During the SBET, only gastric phase absorption is considered for bioaccessibility determination because there was no improvement in estimates of bioaccessibility where obtained when using the additional intestinal phase extraction of the full PBET (physiological-based extraction test) (Kelly et al. 2002).
The objectives of this study were to investigate (a) the distribution of metals in the area impacted by smelter emissions and (b) metal availability. The rationale for using long-term contaminated soils is based on the fact that most studies on metal availability have been conducted using soils freshly spiked with chemicals and such soils have limited significance to long-term contaminated soils (Naidu et al. 1994; Sauve et al. 1997; Krishnamurti and Naidu 2003).
Methods and materials Sampling locations
The region surrounding the Pasminco Metals Smelter has been significantly affected by Pb contamination from smelter operation for many years (Morrison 2003).

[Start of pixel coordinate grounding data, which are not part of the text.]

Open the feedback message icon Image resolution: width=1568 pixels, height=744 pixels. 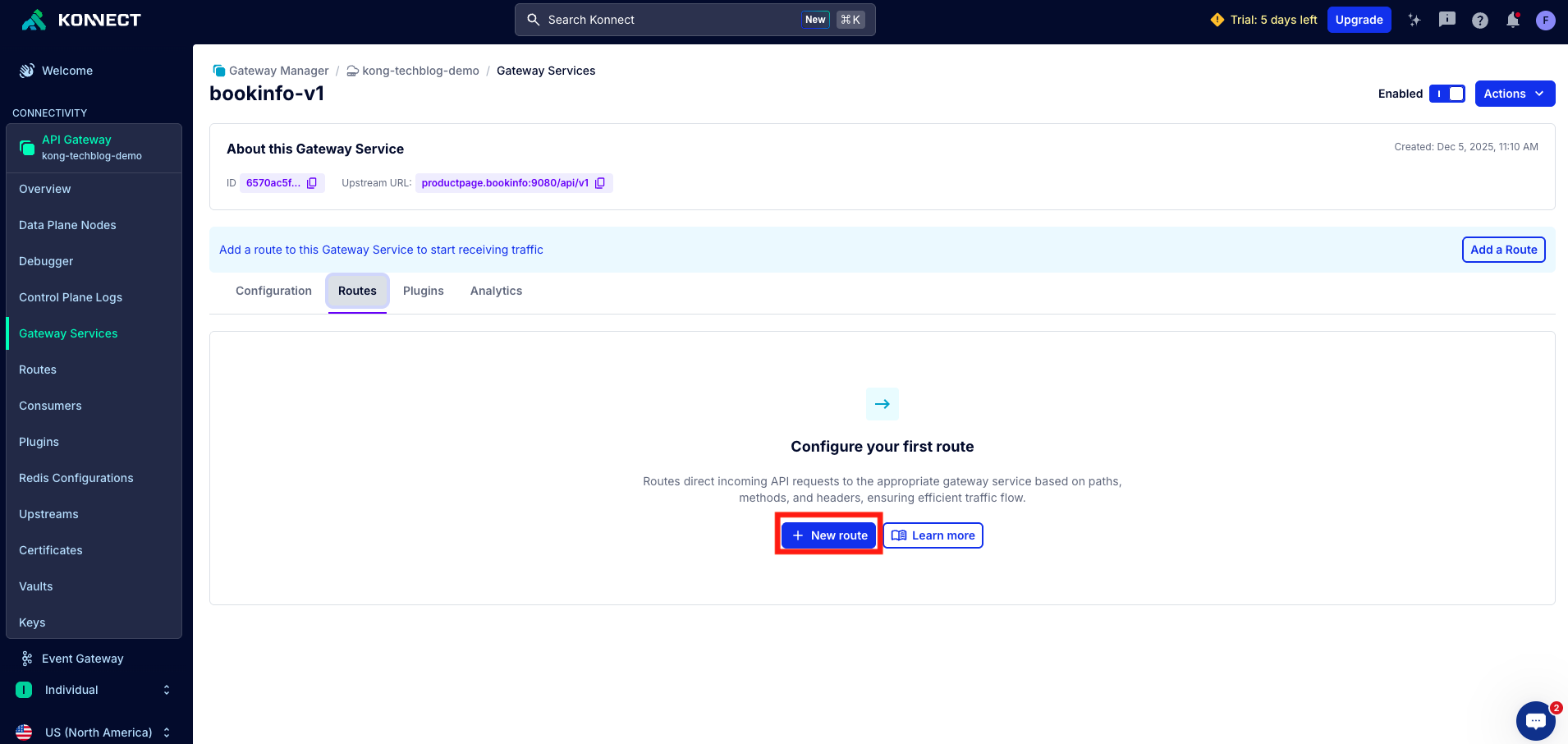tap(1447, 20)
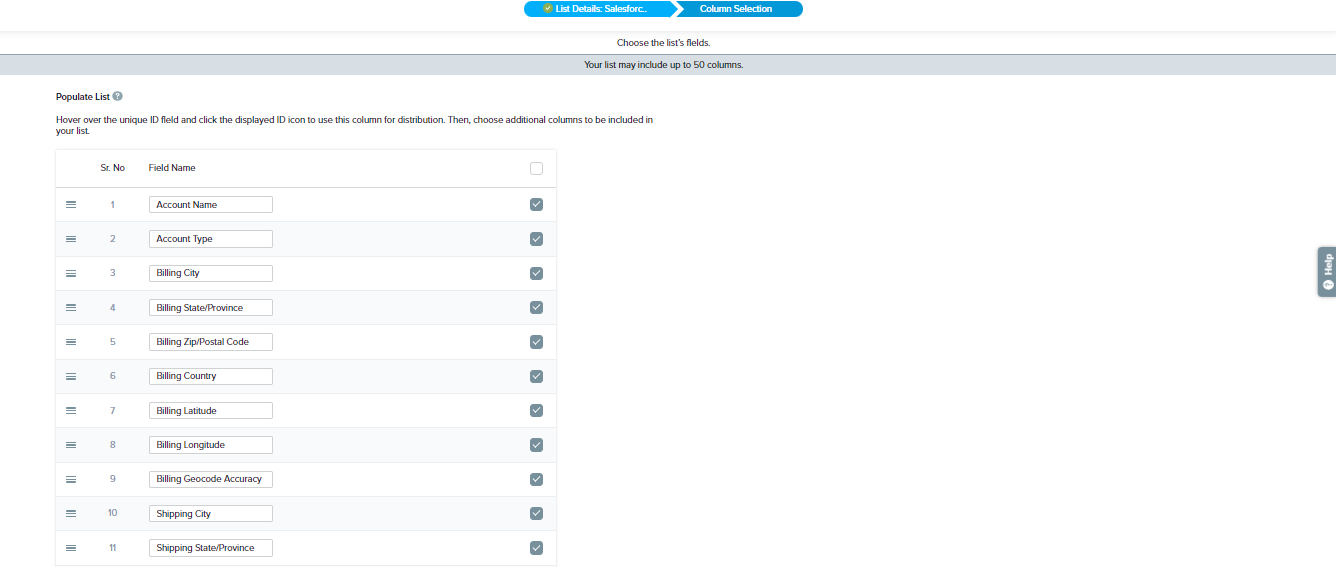The height and width of the screenshot is (572, 1336).
Task: Disable the Shipping State/Province checkbox
Action: click(536, 548)
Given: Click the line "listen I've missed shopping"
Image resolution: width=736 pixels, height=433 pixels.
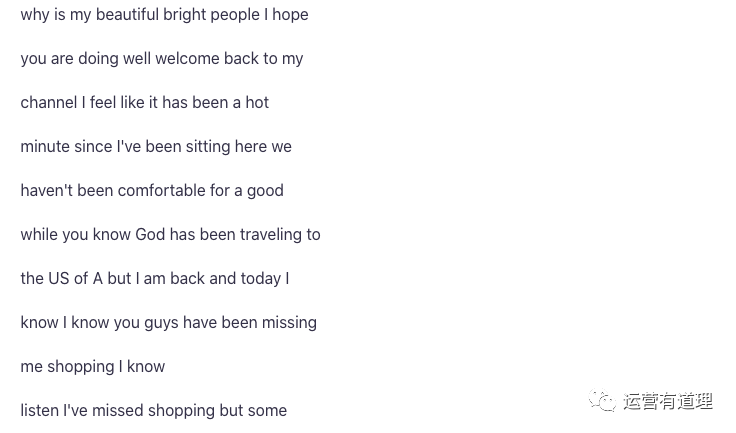Looking at the screenshot, I should (x=153, y=411).
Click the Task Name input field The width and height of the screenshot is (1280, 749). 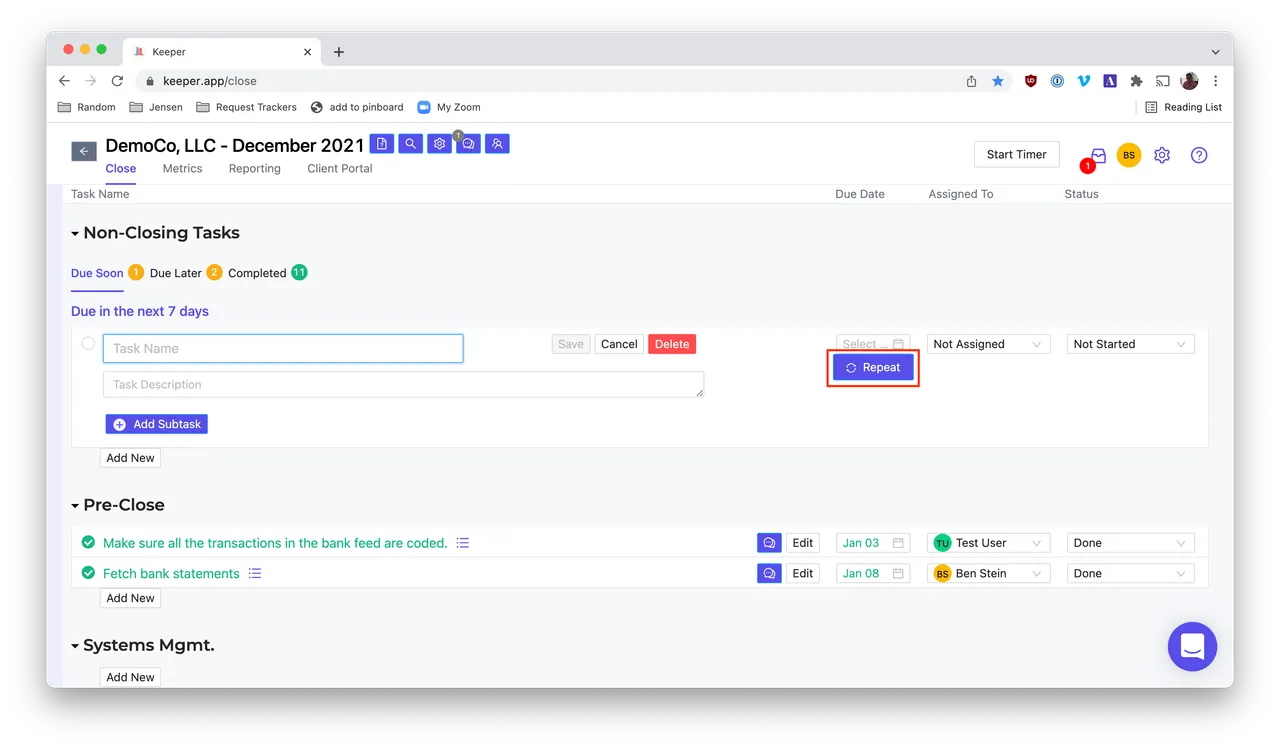tap(283, 347)

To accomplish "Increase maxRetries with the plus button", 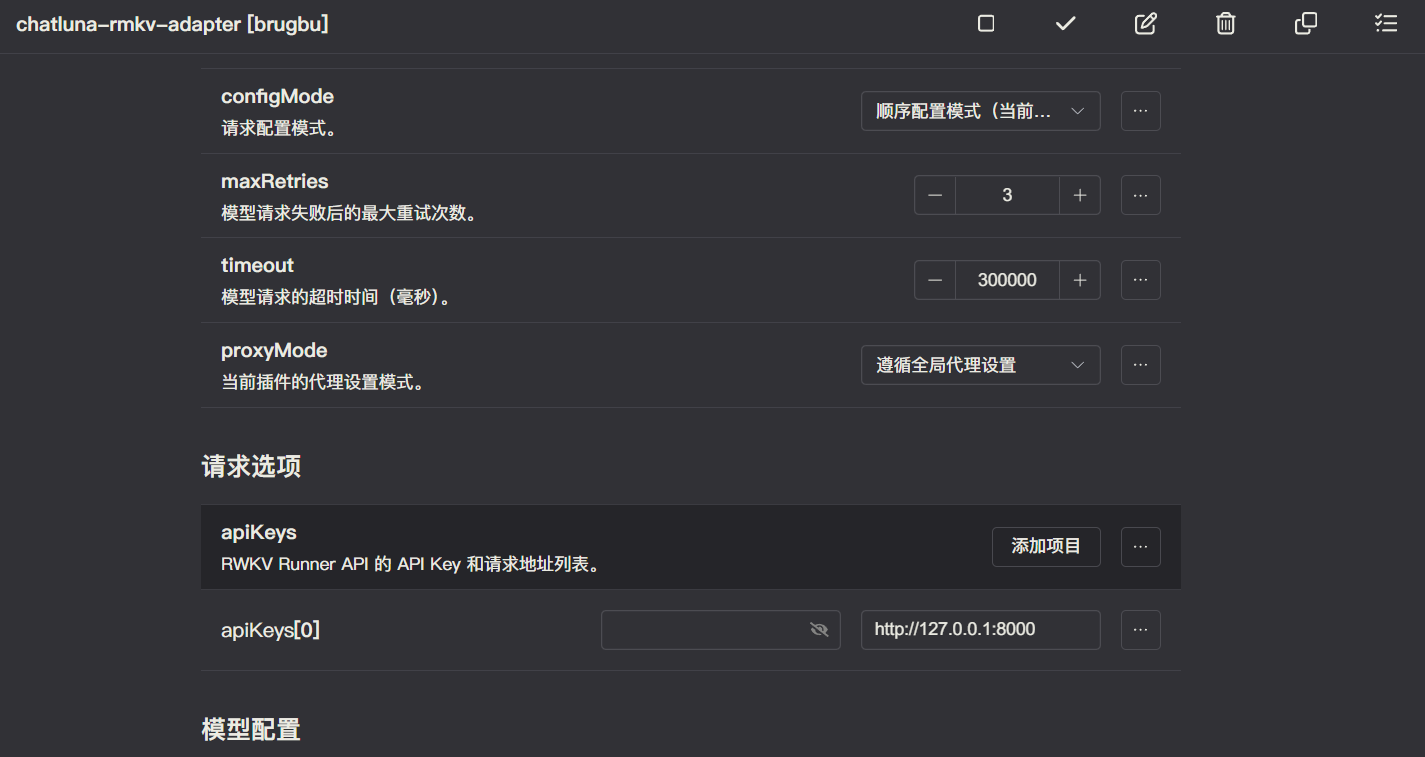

Air and water degradation due to the reported high levels of Pb present in the soil and housing of the North Lake Macquarie suburbs of Boolaroo, Argenton, and Speers Point was attributed to being a direct consequence of smelter operation (Morrison 2003). Sampling sites were biased towards the area of high Pb levels as they were selected on the basis of previous reports of elevated Pb concentrations at these sites and proximity to residential locations. Samples of surface soil (0-100mm) were taken from an area within a 4-km radius of the smelter including residential areas, public parks, playgrounds, and recreational reserves (Fig. 1). Eight sites, which were expected to be highly contaminated, were selected, together with one control site, which was located almost 10 km from the smelter and therefore thought not to be affected by smelter operations.
Sampling and sample processing
Between 3 and 5 discrete soil samples (0-100mm) were collected from each of the 9 selected sites. The number of samples from each site was determined based on the circumstances existing at that site, including the total area, the terrain, site history, and current usage. The total number of soils sampled was 32 from 9 selected sites, including one sample of smelter slag that was commonly dumped around Lake Macquarie in the early years of smelter operation. Surface soils were collected using a stainless steel soil auger (9 cm in diameter). A total of ~2 kg of bulked soil from 3 or 4 discrete core samples 1 m apart was collected in 'ziplock' plastic bags. Grass, leaves, and roots present in some soil samples were discarded after gentle shaking to remove the soil attached around roots. All soil samples were air-dried and sieved to <2 mm using a stainless steel sieve and stored in plastic bags until analysed.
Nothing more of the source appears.